Most of the time, SRM is deployed as a single site to single site solution. This is something SRM has done well since the first version. What isn't as widely known is all the different ways that SRM works in multi-site configurations. Deploying SRM in multi-site topologies provides flexibility to support a wide variety of use cases and business requirements. To learn more about the creative ways SRM can be setup in multiple site arrangements, read on!

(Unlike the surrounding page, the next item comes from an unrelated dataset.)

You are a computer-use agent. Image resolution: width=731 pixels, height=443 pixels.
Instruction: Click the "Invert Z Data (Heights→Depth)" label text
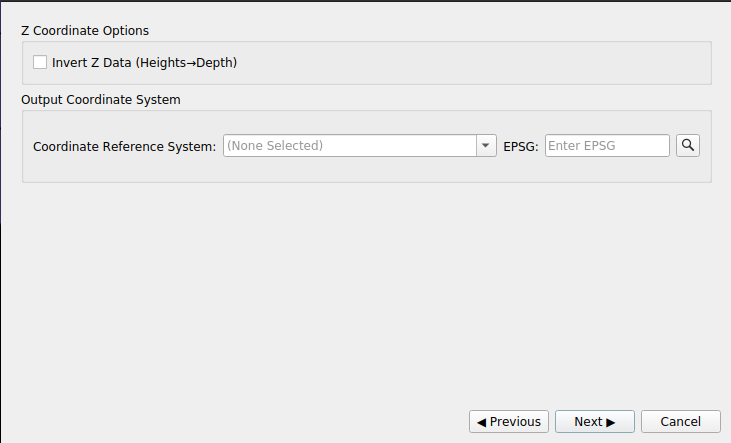pyautogui.click(x=144, y=62)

SRM and Stretched Clusters
SRM and stretched clusters, either VMware Virtual SAN Stretched Clusters or vSphere Metro Storage Clusters (vMSC), work well together to provide local as well as remote disaster recovery. This solution provides rapid recovery from widespread disasters that affect both sites in a stretched cluster. This is accomplished by having the stretched cluster support protection of the VMs at the local sites, and having SRM provide protection for VMs running at one or both of the local/stretched cluster sites to a third site, and by treating the stretched cluster sites as a single site from the SRM perspective. Where this solution works especially well is when the two stretched storage sites are close enough as to be impacted by the same event. An added benefit of this solution is support for zero-downtime disaster avoidance between the sites that make up the stretched cluster.
Consider datacenters situated in New York City and across the river in New Jersey configured with a VMware Virtual SAN stretched cluster with the third site located in Arizona. If either the New York or New Jersey site went offline, VMware Virtual SAN and vSphere HA would automatically recover the VMs at the other site. If both New York metro area data centers were affected, SRM could be used to perform a rapid, reliable recovery at the data center in Arizona. The approach provides multiple levels of resiliency and risk reduction.
Shared Recovery and Shared Protection Sites
The shared recovery site model has been supported by SRM for a long time and is one of the most common of the multi-site topologies in use. It provides a good option to protect virtual machines at remote sites that have local vCenters. This model can support flexibility when it comes to resources at the recovery site. To minimize resource requirements, provide only enough resources at the shared recovery site to recover one or two of the remote sites. Or if the ability to recover all remote sites at the same time is required, sufficient resources to accomplish that can be provided, or some option in between.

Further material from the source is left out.